> _WRITTEN INSTRUCTION_:
Copy out each of the records below word for word, without changing anything.

> _INPUT ROWS_:
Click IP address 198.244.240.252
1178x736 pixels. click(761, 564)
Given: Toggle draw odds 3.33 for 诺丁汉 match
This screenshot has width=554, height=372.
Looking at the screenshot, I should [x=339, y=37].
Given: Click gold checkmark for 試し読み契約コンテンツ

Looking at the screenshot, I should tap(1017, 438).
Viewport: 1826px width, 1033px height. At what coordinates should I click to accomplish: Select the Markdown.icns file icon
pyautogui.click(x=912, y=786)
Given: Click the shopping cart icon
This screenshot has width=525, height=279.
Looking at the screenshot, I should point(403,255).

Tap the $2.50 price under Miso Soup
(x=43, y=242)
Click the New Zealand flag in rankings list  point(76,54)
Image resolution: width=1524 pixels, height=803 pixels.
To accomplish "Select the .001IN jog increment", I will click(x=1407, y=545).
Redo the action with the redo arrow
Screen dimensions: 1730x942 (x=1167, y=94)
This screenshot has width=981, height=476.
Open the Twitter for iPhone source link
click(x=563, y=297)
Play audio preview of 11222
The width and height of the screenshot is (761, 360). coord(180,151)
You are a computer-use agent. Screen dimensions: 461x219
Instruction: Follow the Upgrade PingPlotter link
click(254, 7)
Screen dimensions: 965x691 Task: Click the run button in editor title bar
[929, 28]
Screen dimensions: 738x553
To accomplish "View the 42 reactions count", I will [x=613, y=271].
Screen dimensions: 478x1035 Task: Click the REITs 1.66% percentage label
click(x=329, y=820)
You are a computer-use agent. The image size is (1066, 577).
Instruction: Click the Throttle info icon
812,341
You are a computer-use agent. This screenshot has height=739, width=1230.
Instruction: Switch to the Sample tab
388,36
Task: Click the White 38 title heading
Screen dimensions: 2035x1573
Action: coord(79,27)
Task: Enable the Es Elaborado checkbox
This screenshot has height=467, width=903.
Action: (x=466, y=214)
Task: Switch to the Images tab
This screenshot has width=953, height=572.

> _COMPLETED TASK_:
Click IP address 198.244.240.252
1178x736 pixels. click(761, 564)
Given: Toggle draw odds 3.33 for 诺丁汉 match
This screenshot has width=554, height=372.
Looking at the screenshot, I should [x=339, y=37].
Given: Click gold checkmark for 試し読み契約コンテンツ

Looking at the screenshot, I should tap(1017, 438).
Viewport: 1826px width, 1033px height. At what coordinates should I click to accomplish: Select the Markdown.icns file icon
pyautogui.click(x=912, y=786)
Given: Click the shopping cart icon
This screenshot has width=525, height=279.
Looking at the screenshot, I should point(403,255).

Tap the $2.50 price under Miso Soup
(x=43, y=242)
Click the New Zealand flag in rankings list  point(76,54)
Image resolution: width=1524 pixels, height=803 pixels.
To accomplish "Select the .001IN jog increment", I will click(x=1407, y=545).
Redo the action with the redo arrow
Screen dimensions: 1730x942 (x=1167, y=94)
This screenshot has width=981, height=476.
Open the Twitter for iPhone source link
click(x=563, y=297)
Play audio preview of 11222
The width and height of the screenshot is (761, 360). coord(180,151)
You are a computer-use agent. Screen dimensions: 461x219
Instruction: Follow the Upgrade PingPlotter link
click(254, 7)
Screen dimensions: 965x691 Task: Click the run button in editor title bar
[929, 28]
Screen dimensions: 738x553
To accomplish "View the 42 reactions count", I will [x=613, y=271].
Screen dimensions: 478x1035 Task: Click the REITs 1.66% percentage label
click(x=329, y=820)
You are a computer-use agent. The image size is (1066, 577).
Instruction: Click the Throttle info icon
812,341
You are a computer-use agent. This screenshot has height=739, width=1230.
Instruction: Switch to the Sample tab
388,36
Task: Click the White 38 title heading
Screen dimensions: 2035x1573
Action: coord(79,27)
Task: Enable the Es Elaborado checkbox
This screenshot has height=467, width=903.
Action: (x=466, y=214)
Task: Switch to the Images tab
This screenshot has width=953, height=572.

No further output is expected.